Today I got lost in the mall. I believe that I am the only person on earth that can get lost in a mall, especially one I have shopped many times. (Many, many times. Check my closet.) I came in through an entrance that I generally don’t use, and it’s an unusual one with a fairly long hall before you actually enter the mall.
When it came time to leave, I couldn’t find that hall. I knew I was back in the right area – there were Scooters and Suncoast and the kiddy playland… I walked around the playland so many times I’m surprised nobody called the police to report a suspicious person stalking the children. I wandered up and down that little end of the mall like the kid who gets his bumper car stuck in the corner and can’t get out – just bounces off the wall, over and over, in the same corner. In my mind, everyone was staring and pointing, wondering what that crazy redhead was doing walking in circles, looking a little bit wild and disoriented. In reality, I’m sure nobody paid any attention to me, but at the time I felt like I had a neon sign over my head that said “Too stupid to find her way out of a mall.”
Eventually I found the exit (totally by accident) and escaped before the police came to take me away from the kids. But, of course, being lost in the mall made me think about righteousness (what else?)
Last Sunday I asked my community group , “How righteous were you this week?” The reactions ranged from “Do you mean while I was asleep?” to “Well… great, on occasions…”
I asked them to turn to two scriptures:
You are partners with Christ Jesus because of God. Jesus has become our wisdom sent from God, our righteousness, our holiness, and our ransom from sin. I Corinthians 1:30
Yes, everything else is worthless when compared with the infinite value of knowing Christ Jesus my Lord. For his sake I have discarded everything else, counting it all as garbage, so that I could gain Christ and become one with him. I no longer count on my own righteousness through obeying the law; rather, I become righteous through faith in Christ. For God’s way of making us right with himself depends on faith. Philippians 3:8-9
We talked about the fact that our righteousness before God doesn’t depend on what we do or don’t do, but on the fact of our faith in Jesus. When God looks at me, he sees Jesus. He doesn’t see my failures and faults and screwups. Does that mean I should just do whatever I want and not worry about it? Exactly the opposite! Knowing how deeply God loves and accepts me, and everything he did to save me, makes me want to obey him and please him – not out of an attempt to win his approval, but out of a desire to show my love and gratitude. The more I understand God’s forgiveness, patience, and unconditional love for me, the less I want to go against his will. I find it easier and easier to believe that what he wants for me must be the best even if I don’t see or understand it.

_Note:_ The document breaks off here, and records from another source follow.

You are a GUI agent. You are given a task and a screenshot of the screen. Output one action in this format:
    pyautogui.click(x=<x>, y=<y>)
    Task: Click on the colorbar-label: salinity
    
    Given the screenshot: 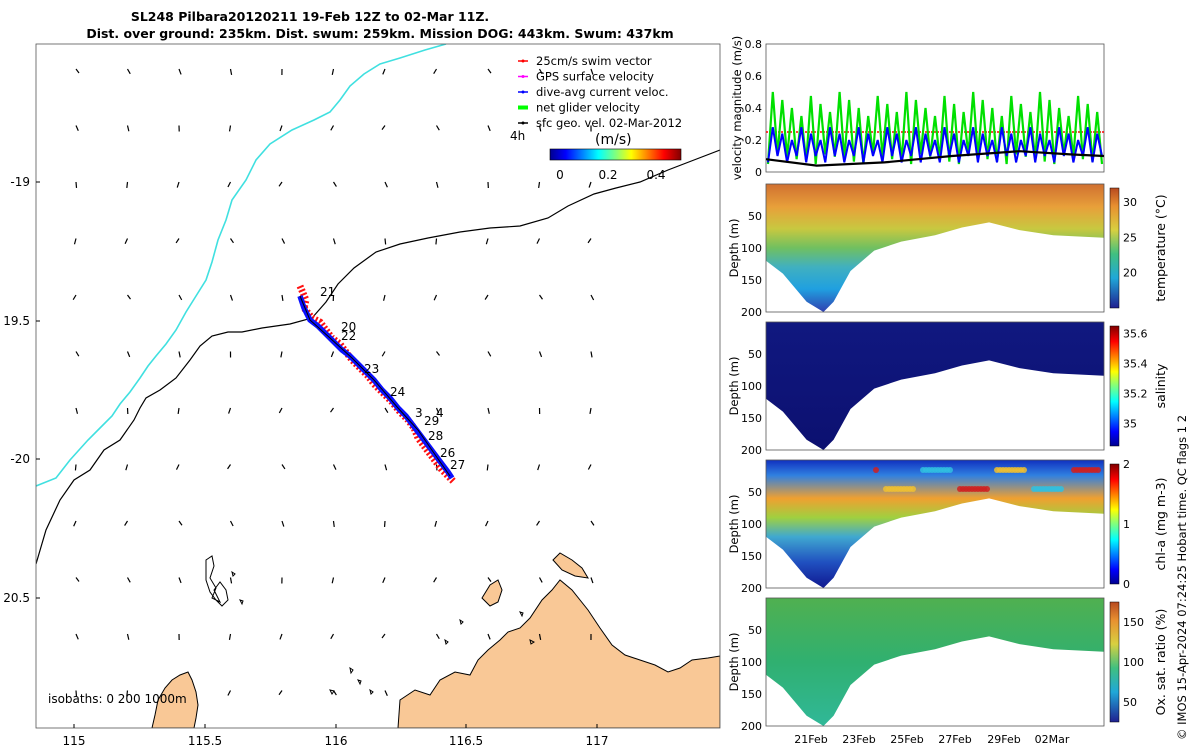 What is the action you would take?
    pyautogui.click(x=1160, y=386)
    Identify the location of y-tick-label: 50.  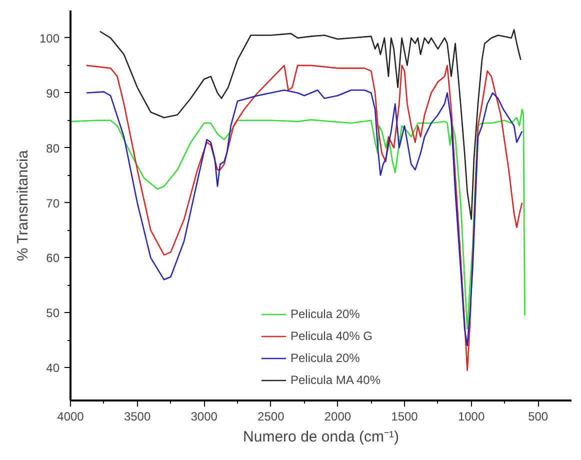
(53, 313).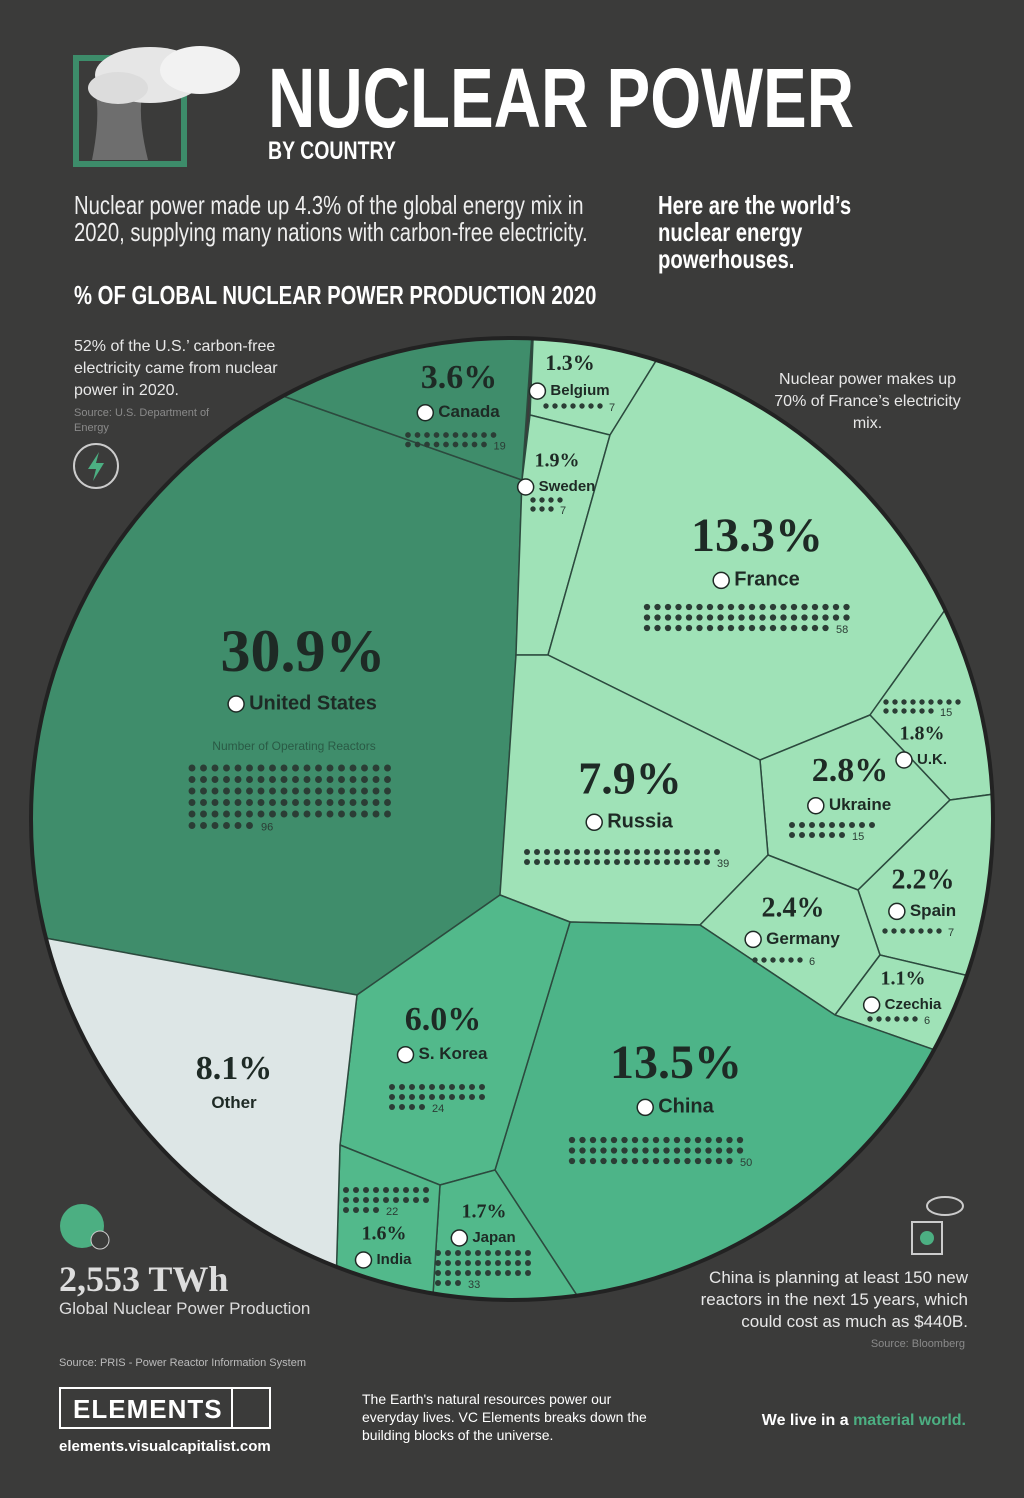 The image size is (1024, 1498). What do you see at coordinates (850, 770) in the screenshot?
I see `value-label: 2.8%` at bounding box center [850, 770].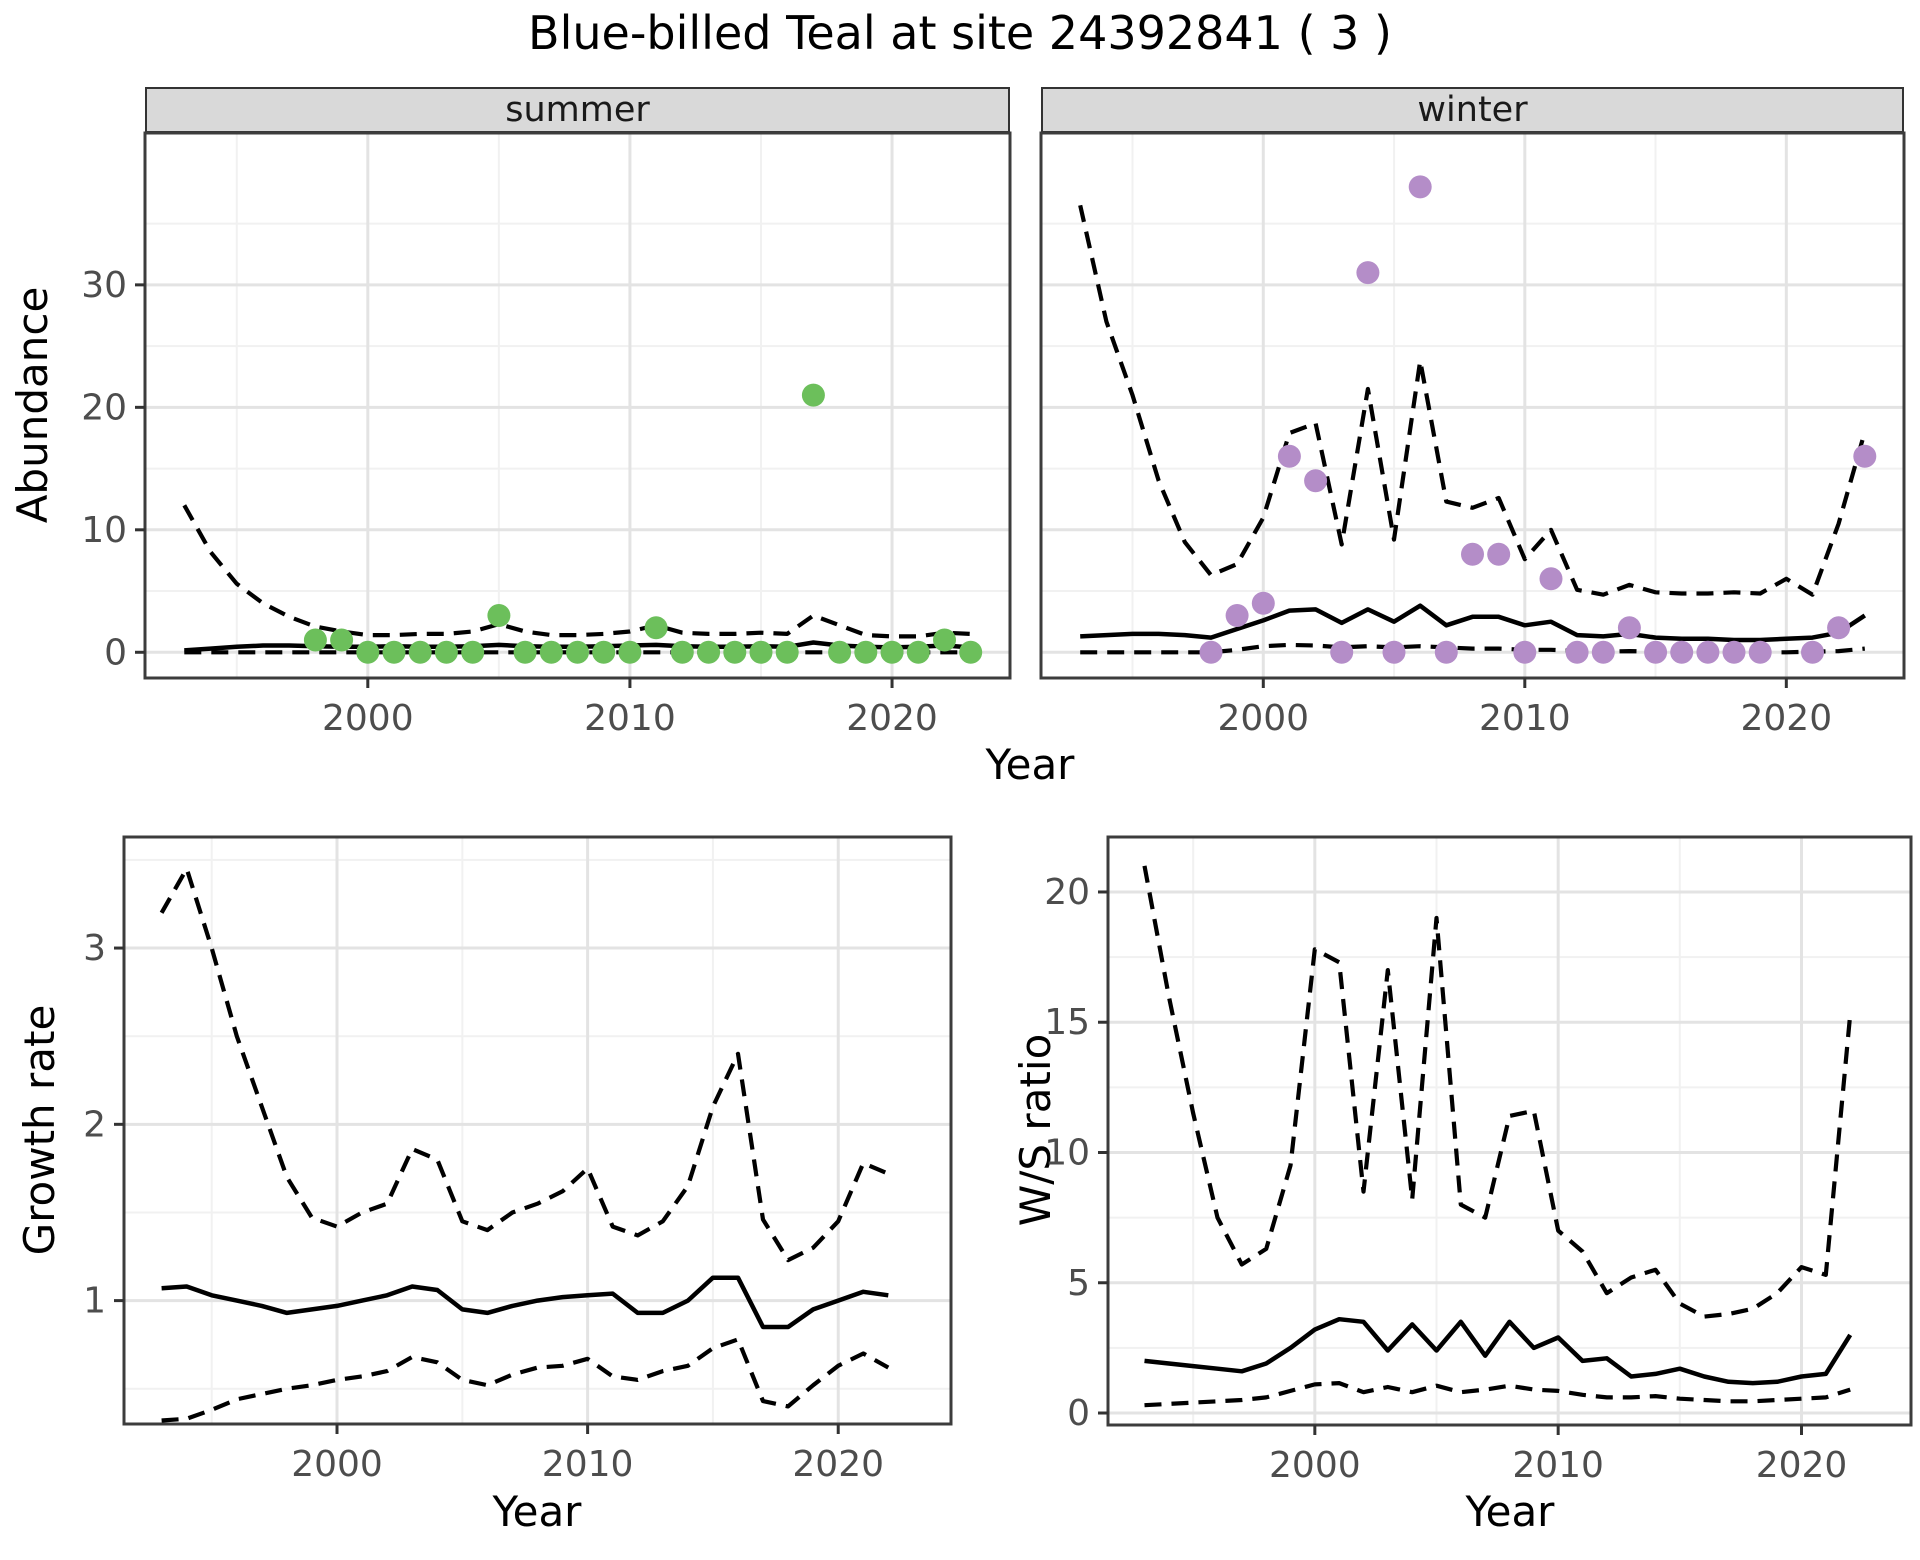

Righteousness doesn’t come from doing good works, or from hanging on with both hands till my knuckles are white to keep from doing the “bad things”. When I try to do it myself I might bite my tongue when someone annoys me but the thoughts that go through my mind are definitely not kind or patient. (I have to admit they can be pretty funny sometimes. Well, in a mean way… Yeah, I guess that isn’t funny, is it. But it sure seems like it at the time.) When I try to manufacture my own righteousness I may read the Bible, but it’s because I “should”, and I do it to check it off my list. Maybe I’ll get something meaningful from it, maybe I won’t- but it’s not coming from a heart of desire to be in the presence of God. Sometimes I try so hard to achieve something I already have, and end up with a very poor imitation.
Righteousness, by God’s definition, isn’t about what I do at all. It’s about being covered and surrounded with the grace of Jesus. And that comes simply by putting my faith in him.
Ok, I can hear you asking “What does this have to do with your pathetic/funny misadventure in the mall?” I’ll tell you. (Don’t forget, patience is a fruit of the Spirit.) I started thinking about how many attempts I made to leave the mall but kept hitting dead ends. I was pretty positive I knew the way, so much so that I went to the same place three different times, and guess what? There was a wall there every single time. You would think that I would have figured it out after the first time, but no, I had to keep going back to see if maybe the exit mysteriously appeared where I “knew” it was.
But the truth was, there was only one way out. It didn’t matter what I thought or how many times I tried to make my way work. I wasn’t leaving till I found the way and followed it. Living in righteousness, walking in the Spirit, is very much the same. I can keep bouncing off the walls in my little bumper car for as long as I like. I can keep going to the same wall expecting it to open up. But I’m not going to get anywhere until I follow the only actual path that is open. My only job is to follow, and to stop trying so hard. So why is that harder than it sounds?